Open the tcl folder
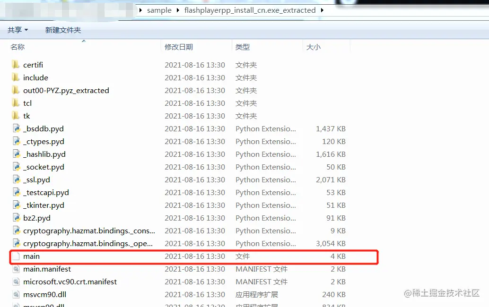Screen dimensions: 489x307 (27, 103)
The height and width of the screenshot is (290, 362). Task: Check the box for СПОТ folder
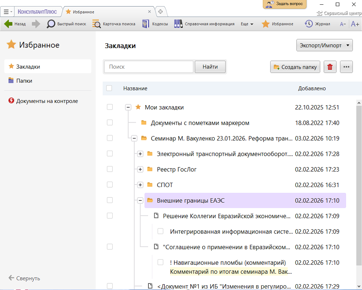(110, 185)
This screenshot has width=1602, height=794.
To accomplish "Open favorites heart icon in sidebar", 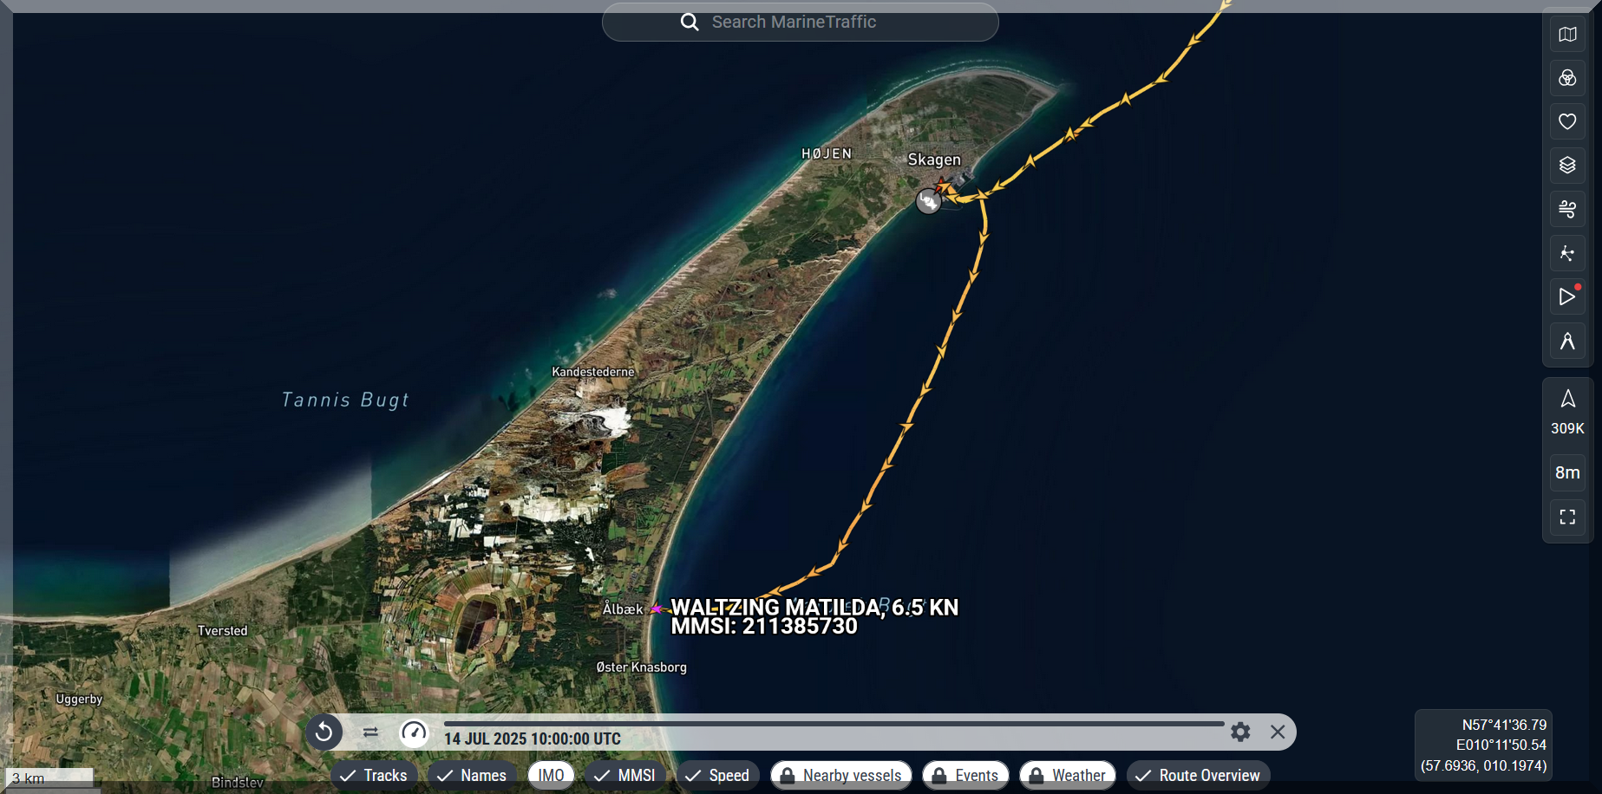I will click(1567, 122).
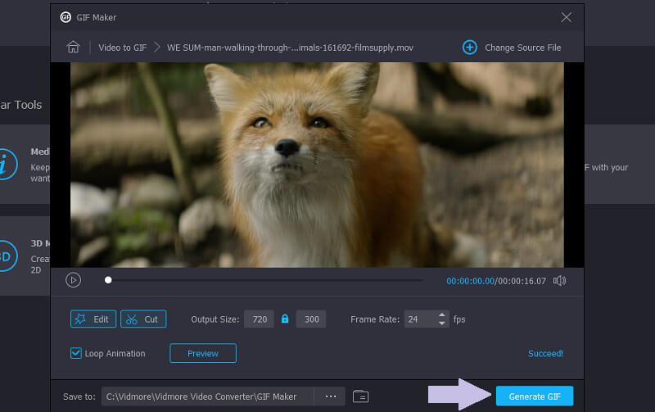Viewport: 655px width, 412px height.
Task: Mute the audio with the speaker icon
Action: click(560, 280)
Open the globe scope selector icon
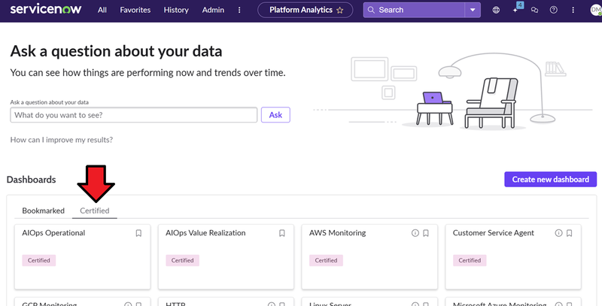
┄┄┄┄┄┄┄┄┄┄
**AIM OF THE EXERCISE**: Find each line in the data above that contains the word "folder", and copy those lines in full.

**TASK RESPONSE**:
Open the tcl folder
The height and width of the screenshot is (290, 362). Task: Check the box for СПОТ folder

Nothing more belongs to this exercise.